Hidetoshi Nakata, arguably Japan’s best soccer player to date, sat down for a one-on-one chat with Keisuke Honda, the CSKA Moscow player who is considered Japan’s next star. Both players are unique in Japan not only for their unmistakable soccer talent, but also for their individualistic personalities and playing styles that contrast with the typical group-first mentality of most Japanese. In a country where “The nail that sticks up will be hammered down,” these two players have bravely defied tradition and developed a playing style full of individualistic flair. Nakata, a soccer savant by Japanese standards, offers Ayn Rand-esque advice to Honda about the virtues of selfishness. The following is my paraphrased translation of the conversation that took place on Asahi TV this week. It’s long, but well worth it.

Succeeding in Europe as a Japanese
Honda: In Europe I had to learn to win one-on-one battles just to survive on my team. In Japan all we learn is how to pass. When I was in Holland with VVV Venlo, we got relegated to the second division, and I thought, there’s no way I can be playing in the second division. Not me. I decided I needed to just score goals to get noticed and make it to the next level. No one was going to notice my passes. I couldn’t make it to the next level with assists.

Nakata: When you’re abroad nobody takes a Japanese soccer player seriously. Because of this, you just have to score. Then people start passing to you. It’s really simple abroad. Those who can’t score can’t make it abroad. Maybe it’s good that you dropped to the second division.

Virtues of Selfishness
Nakata: Do you want to do what’s right for the team and play balanced offensively and defensively? Or do you want to bring out your individual qualities and do what’s best for yourself and go forward and score? You have to let your individual qualities shine. Everyone will criticize you if the results don’t come. Your teammates, the media, coaches... Tell me, how do you feel when people criticize you? You probably don’t feel that bad being criticized. It gives you strength.

Honda: Yeah, I suppose I feel like I’m being noticed.

Nakata: I understand that feeling too. Actually if your defenders are telling you you’re doing a good job, there’s probably something wrong.

Honda: I want to be recognized for my style of play. I’m not a striker but… I want to be near the goal and take lots of shots… be a player that’s feared by the other team. I don’t want to be a defensive midfielder or side halfback at a big club. I want to be a player that a coach at a big club cannot live without unless he has me playing attacking center midfielder. Someone who scores goals or makes goals happen. The player that the defense hates the most. That’s who I want to be.

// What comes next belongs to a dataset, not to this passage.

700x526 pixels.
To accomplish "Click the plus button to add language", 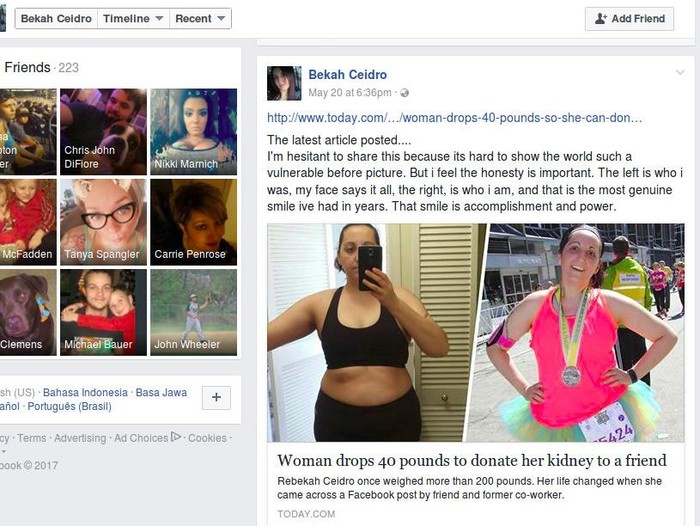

Nakata: it’s all about how much you can bring out your individual characteristics and how selfish you can be. This is especially true when playing on the Japan National Team. There’s a lot that people are going to criticize you for. But I believe you have to continue in your own way and this is the most important thing for you on the Japan National team.

Level of Japanese Soccer Today
Nakata: So how’s the team (Japan)?

Honda: Well, of course we’re the weakest of the four teams in our group. We have the lowest probability in the group, but we will fight them.

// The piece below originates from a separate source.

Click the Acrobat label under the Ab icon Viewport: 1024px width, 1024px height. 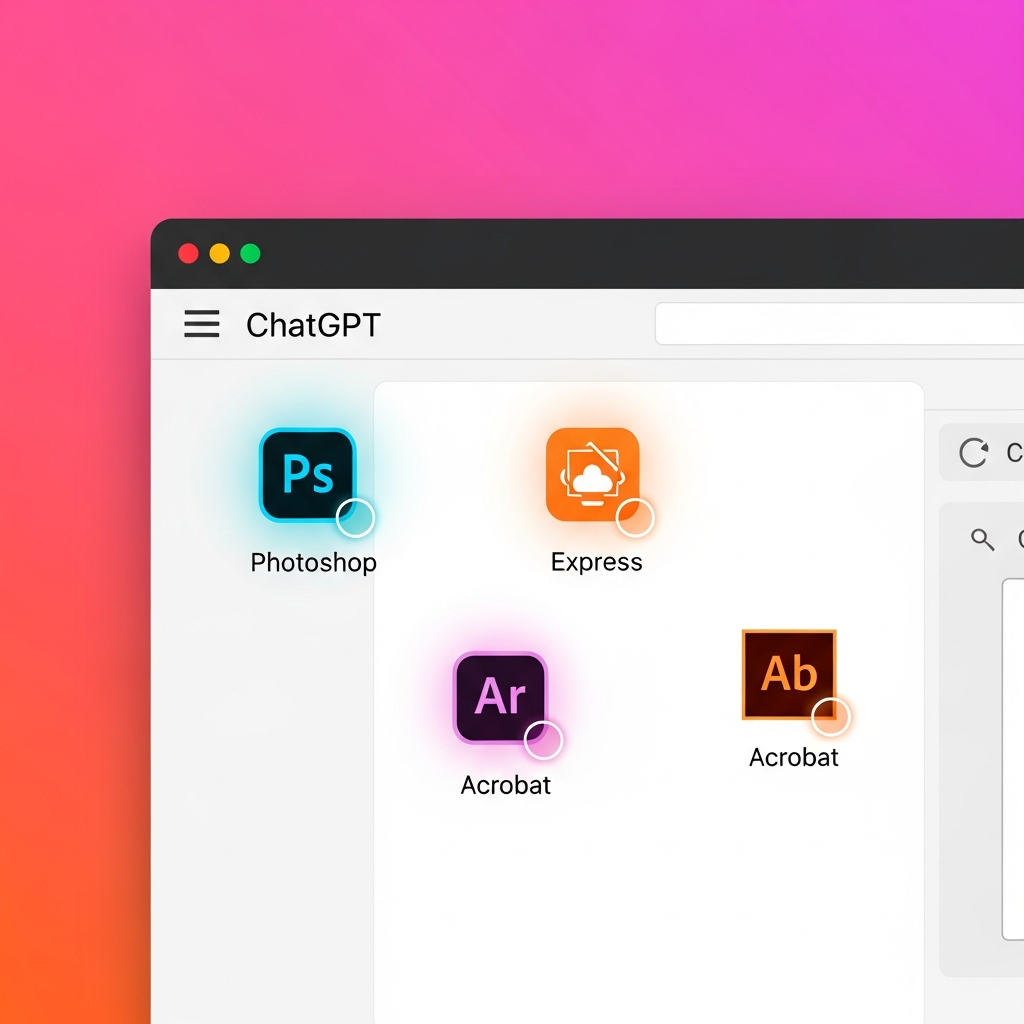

Nakata: Well from a skill level perspective, or if you look at speed over short distances or even strategy, there probably aren’t any teams that are that much better than us. In practice or mini-games, we’re really good. Japanese players can pass the ball around so quickly and skillfully. Even I feel unskilled compared to them!

Honda: The level of Japanese soccer is getting so much higher. We keep saying that but what does that mean? We’re playing soccer to get goals, right? So our skill level is going up, but what is skill? Are we scoring more goals because of this higher skill level?

Nakata: The technique that Japan possesses is the kind of technique you can use in practice. But that doesn’t translate into games. If you showed people a Japanese practice, people would think we’re at the very highest level in the world. Can we use this in game? No we can’t… That being said, if we can do it in practice, we should theoretically be able to use it in a game. But we can’t.

Honda: Why is that?

Nakata: We don’t know how to use the skill we possess. Understanding how the match progresses, how we put feelings into the game, the emotional aspect. We might be spec'd to go 300 kilometers per hour, but at this point, we only know how to go 200kph.

Honda: Maybe there’s something wrong with the way we practice.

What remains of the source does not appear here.